Preferred Stock Purchase Rights
On March 27, 2020, our board of directors declared a dividend of one preferred share purchase right (a “Right”) for each outstanding share of common stock to the stockholders of record on April 9, 2020. New Rights will accompany any new shares of common stock we issue until February 28, 2021, at which time all Rights will expire. For a description of the Rights, please see the Summary of Rights to Purchase Preferred Shares included as Exhibit C to the Rights Agreement dated as of March 30, 2020 by and between AAR CORP. and Computershare Trust Company, N.A., as rights agent (“Rights Agent”), which is filed as an exhibit to this report and incorporated by reference herein.
On October 5, 2020, we and the Rights Agent entered into an Amendment and Termination to the Rights Agreement (the “Amendment”). The Amendment accelerated the
expiration date of the Rights Agreement from February 28, 2021 to October 5, 2020, such that, at the close of business on October 5, 2020, the Rights expired and no longer are outstanding and the Rights Agreement terminated and is of no further force or effect. Our board of directors decided to take this action after evaluating current market conditions relative to the time of the adoption of the Rights Agreement and receiving objections from a large institutional stockholder regarding the adoption of the Rights Agreement.

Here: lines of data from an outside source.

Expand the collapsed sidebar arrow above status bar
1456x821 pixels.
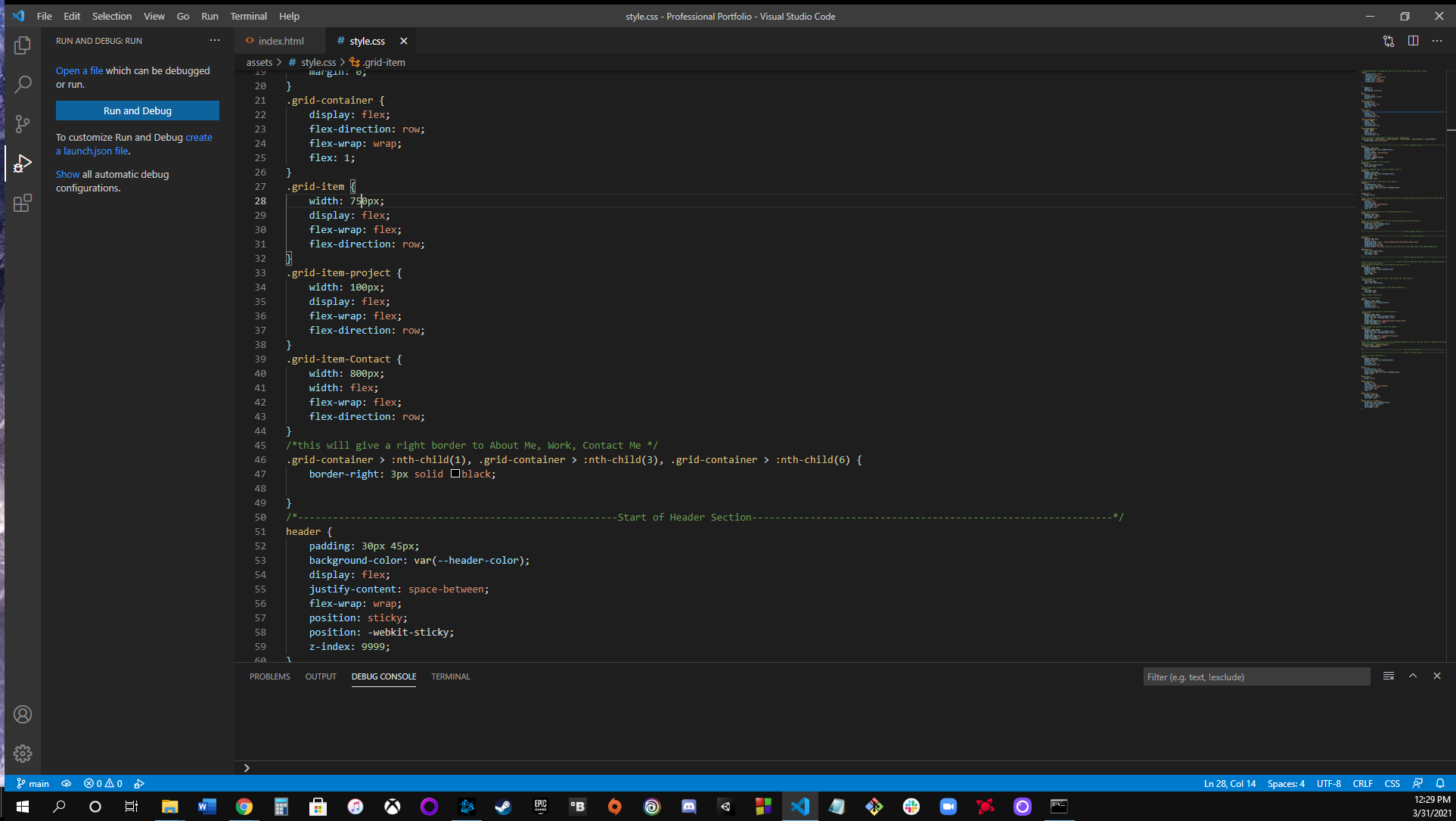coord(247,767)
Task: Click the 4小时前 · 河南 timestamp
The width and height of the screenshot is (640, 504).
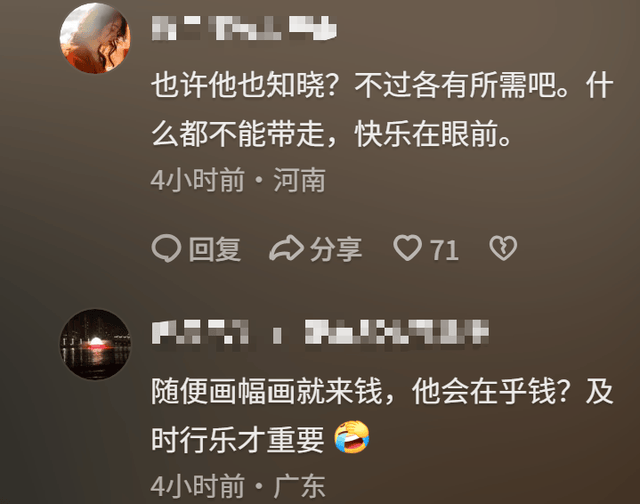Action: [238, 180]
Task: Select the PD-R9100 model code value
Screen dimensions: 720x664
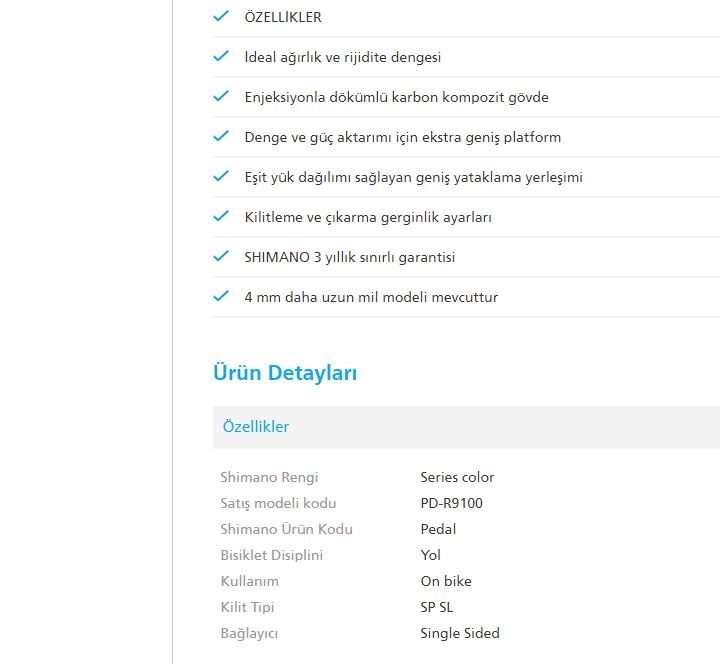Action: click(451, 503)
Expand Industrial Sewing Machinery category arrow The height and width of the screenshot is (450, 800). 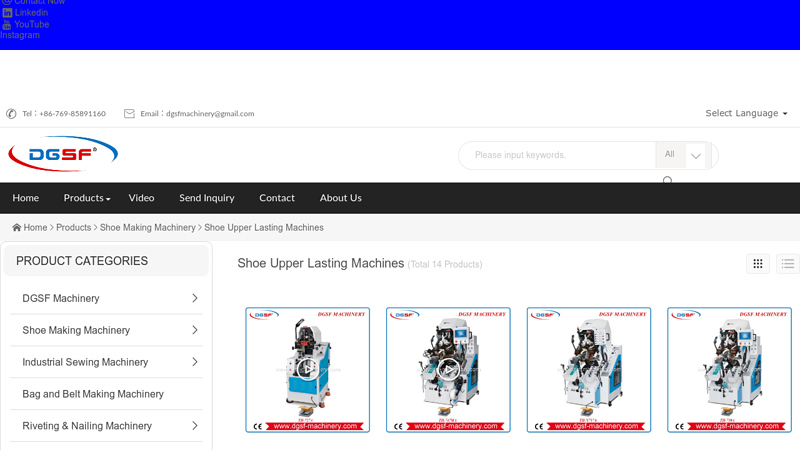click(x=194, y=362)
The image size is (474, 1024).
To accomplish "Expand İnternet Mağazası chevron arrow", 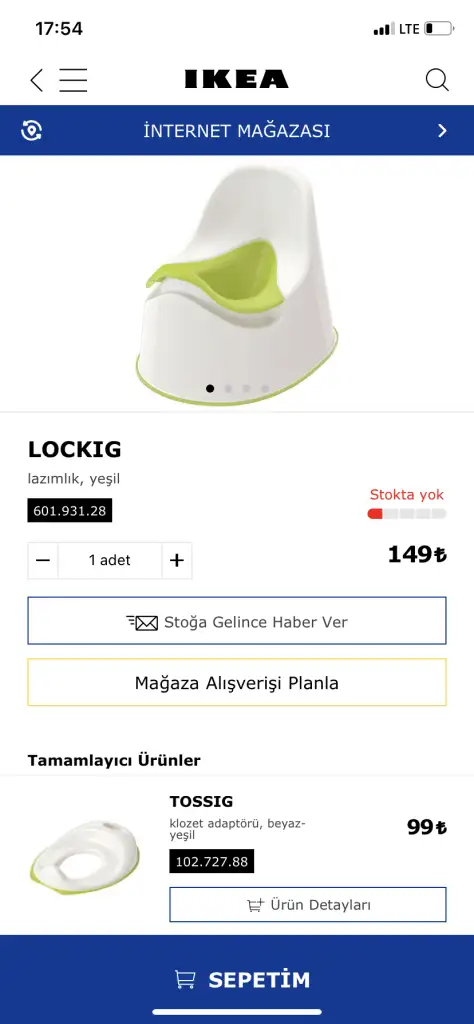I will point(442,131).
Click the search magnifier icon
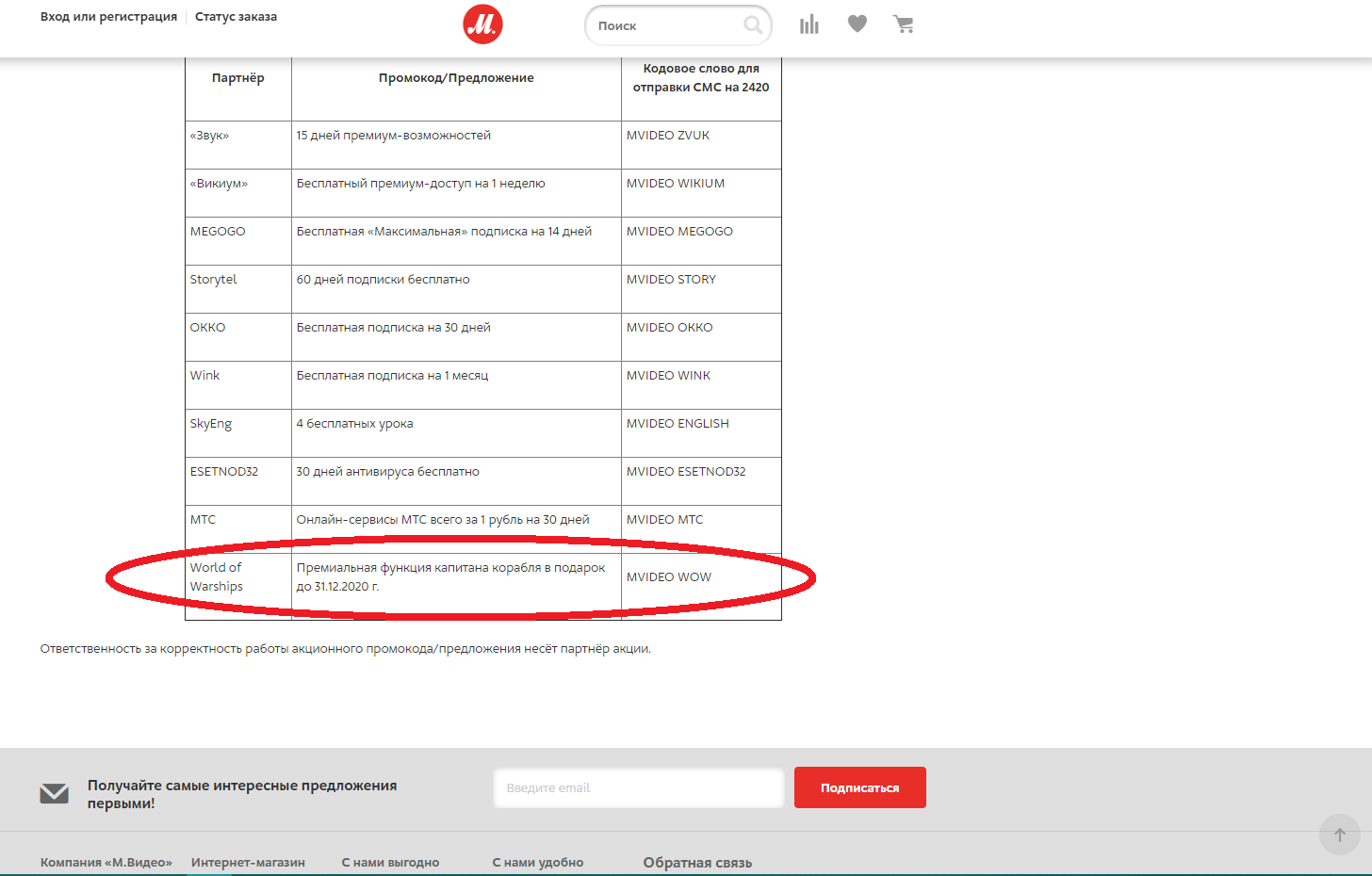This screenshot has height=876, width=1372. 753,25
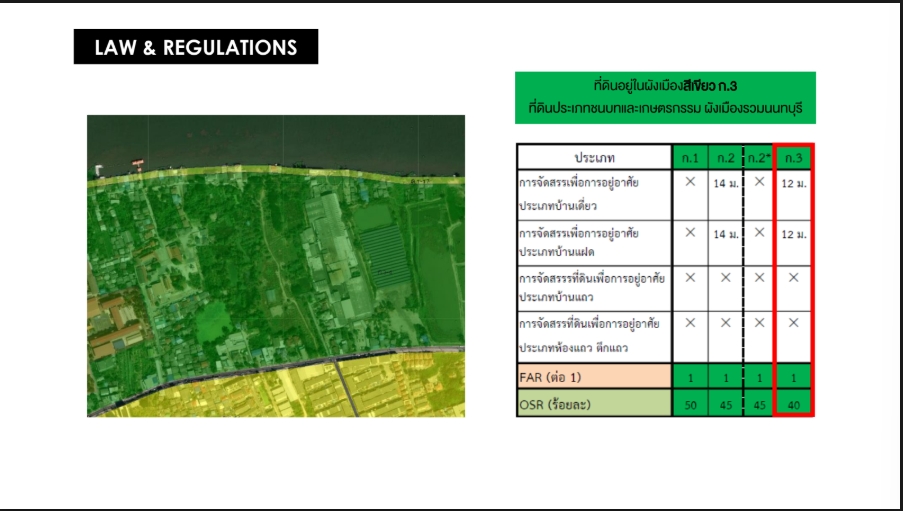Click the LAW & REGULATIONS title box
Viewport: 903px width, 511px height.
coord(196,47)
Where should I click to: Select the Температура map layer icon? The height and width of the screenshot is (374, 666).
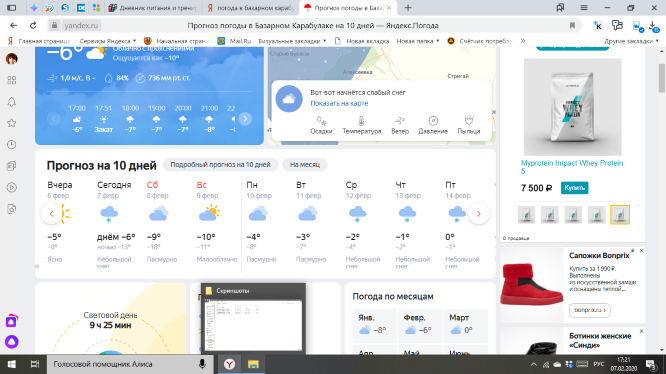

In connection with the expiration of the Rights and termination of the Rights Agreement, we filed a Certificate of Elimination with the Secretary of State of the State of Delaware on October 5, 2020 that, effective upon filing, eliminated from the our Restated Certificate of Incorporation all matters set forth in the Certificate of Designations with respect to the Preferred Stock, and returned the Preferred Stock to authorized but undesignated shares of our preferred stock. No shares of Preferred Stock were issued and outstanding at the time of the filing of the Certificate of Elimination.